The tyrosine kinase Src boosts protein glycosylation by stimulating the transport of specific enzymes from the Golgi to the ER, Gill et al. reveal.
Src is activated downstream of growth factor receptors, but although a portion of the kinase localizes to the Golgi, little is known about its function at this organelle. Gill et al. discovered that growth factor stimulation induced a group of glycosylating enzymes called GalNac-Ts to relocate from the Golgi to the ER. This redistribution was blocked by inhibiting Src or by preventing the formation of COP-I transport vesicles. These vesicles only convey GalNac-Ts in response to Src activation: other glycosylation enzymes stayed put in the Golgi.
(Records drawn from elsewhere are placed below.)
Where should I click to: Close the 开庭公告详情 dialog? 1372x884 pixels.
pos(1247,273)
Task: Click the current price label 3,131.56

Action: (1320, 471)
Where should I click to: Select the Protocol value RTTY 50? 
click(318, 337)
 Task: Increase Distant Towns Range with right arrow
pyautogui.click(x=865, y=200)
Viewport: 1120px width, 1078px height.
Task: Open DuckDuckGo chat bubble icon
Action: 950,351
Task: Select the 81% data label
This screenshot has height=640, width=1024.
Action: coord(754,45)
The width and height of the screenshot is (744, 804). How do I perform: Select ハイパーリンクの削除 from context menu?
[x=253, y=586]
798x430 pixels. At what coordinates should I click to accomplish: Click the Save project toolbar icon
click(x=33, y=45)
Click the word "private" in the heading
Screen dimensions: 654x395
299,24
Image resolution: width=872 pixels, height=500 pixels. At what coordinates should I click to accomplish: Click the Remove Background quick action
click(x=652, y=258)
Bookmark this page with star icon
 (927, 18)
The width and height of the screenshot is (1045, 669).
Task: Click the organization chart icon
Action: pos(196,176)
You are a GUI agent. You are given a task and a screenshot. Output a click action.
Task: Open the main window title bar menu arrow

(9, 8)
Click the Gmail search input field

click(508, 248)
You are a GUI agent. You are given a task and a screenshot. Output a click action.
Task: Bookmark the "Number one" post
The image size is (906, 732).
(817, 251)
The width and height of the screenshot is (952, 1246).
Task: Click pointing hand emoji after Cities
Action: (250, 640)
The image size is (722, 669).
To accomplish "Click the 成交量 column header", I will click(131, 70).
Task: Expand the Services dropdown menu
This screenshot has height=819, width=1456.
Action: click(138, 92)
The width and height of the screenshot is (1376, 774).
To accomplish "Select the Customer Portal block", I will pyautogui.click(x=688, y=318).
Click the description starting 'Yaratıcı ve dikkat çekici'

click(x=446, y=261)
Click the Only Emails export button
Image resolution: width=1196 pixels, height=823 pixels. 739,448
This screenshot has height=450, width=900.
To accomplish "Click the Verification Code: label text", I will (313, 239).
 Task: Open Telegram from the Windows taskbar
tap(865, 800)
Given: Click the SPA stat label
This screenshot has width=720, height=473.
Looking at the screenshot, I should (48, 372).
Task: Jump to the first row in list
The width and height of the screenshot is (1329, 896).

GalNac-Ts add N-acetylgalactosamine sugars to serine and threonine residues of secretory proteins—the initial step in the O-glycosylation pathway. Src activation and enzyme redistribution increased O-glycosylation levels, perhaps because ER-localized GalNac-Ts have access to their protein substrates for longer, or because they face less competition from other glycosylation enzymes that remain in the Golgi.
Senior author Frederic Bard now wants to understand how GalNac-Ts are specifically recruited into COP-I vesicles upon Src activation—he suspects that the kinase phosphorylates an adaptor protein that links the enzymes to the COP-I machinery. Another question is how increased O-glycosylation affects cell behavior. One possibility is that changing the glycosylation pattern of cell surface proteins will alter their interactions with neighboring cells or the extracellular matrix, suggesting a potential new way for growth factors and Src to influence cell adhesion.